Thursday, September 27, 2012

heartwarming ... or maybe not

if you've ever been involved in an icebreaker activity, you might have been asked at some point about the object that you'd make sure you grabbed on your way out of your burning house.  you know, as soon as you have made sure every person is out safely -- what physical thing would you want to save?  i've been a part of such discussions a few times in my life and have typically heard answers like jewelry, or photo albums, or family heirlooms of some sort.  for me, after some consideration, i've decided that it would be the oil paintings of the children.  granted, these aren't the smartest things to want to save, as they're fairly large and heavy and nailed into the wall.  (but now i'm getting way into specifics when the whole point of the exercise is to reveal something about yourself to a group of strangers.)
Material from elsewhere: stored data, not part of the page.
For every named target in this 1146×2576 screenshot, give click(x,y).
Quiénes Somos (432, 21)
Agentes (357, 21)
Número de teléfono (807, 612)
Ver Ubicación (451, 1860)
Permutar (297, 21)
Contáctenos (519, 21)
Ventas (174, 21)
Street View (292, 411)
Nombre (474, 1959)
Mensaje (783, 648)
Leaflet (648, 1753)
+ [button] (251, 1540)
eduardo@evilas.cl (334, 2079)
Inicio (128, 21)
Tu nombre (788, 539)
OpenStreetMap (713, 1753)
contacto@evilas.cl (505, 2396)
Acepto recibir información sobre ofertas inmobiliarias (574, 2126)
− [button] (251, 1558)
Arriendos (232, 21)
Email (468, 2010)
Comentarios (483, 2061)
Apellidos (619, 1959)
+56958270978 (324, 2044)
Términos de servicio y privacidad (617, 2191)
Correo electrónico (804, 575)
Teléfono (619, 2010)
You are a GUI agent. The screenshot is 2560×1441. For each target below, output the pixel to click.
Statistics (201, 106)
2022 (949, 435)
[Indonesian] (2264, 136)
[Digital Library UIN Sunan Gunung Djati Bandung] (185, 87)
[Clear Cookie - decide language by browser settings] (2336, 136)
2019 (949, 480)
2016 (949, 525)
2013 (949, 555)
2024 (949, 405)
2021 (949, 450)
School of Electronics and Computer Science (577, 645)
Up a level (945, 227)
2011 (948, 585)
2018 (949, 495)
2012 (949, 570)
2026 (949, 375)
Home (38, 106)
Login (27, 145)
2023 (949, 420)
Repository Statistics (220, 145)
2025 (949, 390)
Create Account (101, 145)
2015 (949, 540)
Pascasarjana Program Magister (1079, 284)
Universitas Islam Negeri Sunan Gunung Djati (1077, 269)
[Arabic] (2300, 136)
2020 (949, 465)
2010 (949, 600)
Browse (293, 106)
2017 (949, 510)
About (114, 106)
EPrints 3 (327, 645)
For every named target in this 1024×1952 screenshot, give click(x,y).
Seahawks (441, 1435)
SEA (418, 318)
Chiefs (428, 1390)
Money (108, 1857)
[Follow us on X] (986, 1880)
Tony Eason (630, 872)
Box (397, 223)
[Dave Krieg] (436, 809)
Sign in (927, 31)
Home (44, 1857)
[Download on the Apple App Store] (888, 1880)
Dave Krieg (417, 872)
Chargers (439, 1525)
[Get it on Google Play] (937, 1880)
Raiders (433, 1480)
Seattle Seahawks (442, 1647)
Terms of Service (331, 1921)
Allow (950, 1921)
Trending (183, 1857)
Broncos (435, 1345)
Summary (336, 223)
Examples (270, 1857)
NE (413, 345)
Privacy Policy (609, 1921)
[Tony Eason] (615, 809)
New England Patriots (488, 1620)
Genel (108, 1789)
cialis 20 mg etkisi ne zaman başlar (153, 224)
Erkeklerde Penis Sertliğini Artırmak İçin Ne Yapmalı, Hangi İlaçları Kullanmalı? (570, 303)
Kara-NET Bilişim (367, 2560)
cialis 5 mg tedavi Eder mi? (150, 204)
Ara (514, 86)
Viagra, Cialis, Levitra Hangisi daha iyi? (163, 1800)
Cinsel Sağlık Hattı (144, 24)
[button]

anyway, if you were to pose this same question to liam, i can tell you without a shadow of a doubt what his response would be.  he wouldn't bat an eyelash before coming up with his answer.  what would he save?

the wii.

years ago, we dragged our feet for months before relenting and giving chris's parents the green light to give him a wii for his sixth birthday.  looking back, i don't know why we waited so long.  i guess we were worried that he'd become obsessed with the thing ... which, of course, he has.  but what we hadn't considered was all the GOOD things that can come out of having something so dear to a child's heart.

we have learned that giving or taking away wii privileges is the single best consequence/motivator/discipline tool/threat/reward that we could ever dream of.  you want liam to stop doing something?  discuss the possibility of removal of wii time.  want to reward him out of the blue for something?  give him ten minutes -- unsolicited -- with the wii.  the child only gets about twenty minutes of wii time a day, so giving him extra time is life-changing.  taking it away from him is crushing  -- and he makes sure you know it.  (and yes, i'm fully aware that this Nintendo plan would never be endorsed by any parenting expert.  and yet, i'm not afraid to admit it.  it works for us.)

last week, his behavior was such that i had to take away his wii time for saturday.  i honestly don't even remember what he did, but i remember the day because of what happened saturday afternoon.  the four of us were on a hike (well, we called it a hike to make it sound exciting -- it was really a walk) on the greenway trails near the art museum.  liam and susanna ran ahead and looped back around, meeting up with chris, while i lingered around the corner looking at a sculpture.  i was out of sight, but not out of earshot, so i could truly enjoy this gem of a conversation.
one of the many pieces of art along our hike.  there's probably some beautiful name for this thing, but the kids just called it "corn on the cob"

liam:  "where's mommy?"

chris:  "oh no!  we've lost her!"

liam (skeptical):  "really?"

chris:  "no, silly.  she's right around the corner.  besides, what would we ever do without mommy?"

liam (without missing a beat): "play more wii."

wow.  nice to be missed.

so let me revisit this burning house scenario.  i guess that it's quite possible that i might only have time to grab one oil painting ... would anyone blame me if i just so happened to save susanna's?